*TEXT EXCERPT*
★ ★ ★ ★ ★ ★ ★
Anyway - the background story is - Friend couldn't make it to the Philharmonic last minute so I went alone, met this guy there - went on ONE HORRIFIC date. Then got this email from him:

Hi Lauren,

I'm disappointed in you. I'm disappointed that I haven't gotten a response to my voicemail and text messages.

FYI, I suggest that you keep in mind that emails sound more impersonal, harsher, and are easier to misinterpret than in-person or phone communication. After all, people can't see someone's body language or tone of voice in an email. I'm not trying to be harsh, patronizing or insulting in this email. I'm honest and direct by nature, and I'm going to be that way in this email. By the way, I did a Google Search, so that's how I came across your email.

I assume that you no longer want to go out with me. (If you do want to go out with me, then you should let me know). I suggest that you make a sincere apology to me for giving me mixed signals. I feel led on by you.

Things that happened during our date include, but are not limited to the following:
You played with your hair a log. A woman playing with her hair is a common sign of flirtation. you can even do a Google Search on it. When a woman plays with her hair, she is preening. I've never had a date where a woman played with her hair as much as you did. In addition, it didn't look like you were playing with your hair out of nervousness.

We had lots of eye contact during our date. On a per- minute basis, I've never had as much eye contact during a date as I did with you.
★ ★ ★ ★ ★ ★ ★
*EXTRACTED ENTRIES*
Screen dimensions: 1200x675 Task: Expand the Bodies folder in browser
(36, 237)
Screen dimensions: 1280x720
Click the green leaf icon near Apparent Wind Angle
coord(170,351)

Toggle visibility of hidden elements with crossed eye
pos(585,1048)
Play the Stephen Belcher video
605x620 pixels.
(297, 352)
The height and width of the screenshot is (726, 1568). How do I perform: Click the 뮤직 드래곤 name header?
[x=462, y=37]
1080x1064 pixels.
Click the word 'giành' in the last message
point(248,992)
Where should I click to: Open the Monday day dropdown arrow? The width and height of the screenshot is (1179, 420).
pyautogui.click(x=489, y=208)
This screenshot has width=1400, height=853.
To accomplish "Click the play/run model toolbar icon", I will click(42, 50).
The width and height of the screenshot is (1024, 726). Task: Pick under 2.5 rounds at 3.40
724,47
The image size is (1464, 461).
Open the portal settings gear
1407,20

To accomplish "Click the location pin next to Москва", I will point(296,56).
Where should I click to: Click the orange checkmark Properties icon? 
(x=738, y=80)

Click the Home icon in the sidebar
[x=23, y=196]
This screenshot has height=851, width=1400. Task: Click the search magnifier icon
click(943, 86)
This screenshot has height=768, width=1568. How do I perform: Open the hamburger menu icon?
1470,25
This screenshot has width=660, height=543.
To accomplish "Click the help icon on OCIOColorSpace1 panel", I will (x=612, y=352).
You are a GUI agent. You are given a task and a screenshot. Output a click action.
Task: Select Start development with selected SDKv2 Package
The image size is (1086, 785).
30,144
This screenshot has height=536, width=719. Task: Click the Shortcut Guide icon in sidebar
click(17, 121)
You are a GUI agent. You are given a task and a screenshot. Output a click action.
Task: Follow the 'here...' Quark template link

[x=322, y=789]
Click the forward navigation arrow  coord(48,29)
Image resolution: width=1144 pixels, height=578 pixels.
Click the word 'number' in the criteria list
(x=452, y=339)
★ ★ ★ ★ ★ ★ ★
*DESCRIPTION OF THE TASK*
Quote the account of the date word for word between "Anyway - the" and "and text messages.", inclusive.

*SOLUTION TO THE PROBLEM*
Anyway - the background story is - Friend couldn't make it to the Philharmonic last minute so I went alone, met this guy there - went on ONE HORRIFIC date. Then got this email from him:

Hi Lauren,

I'm disappointed in you. I'm disappointed that I haven't gotten a response to my voicemail and text messages.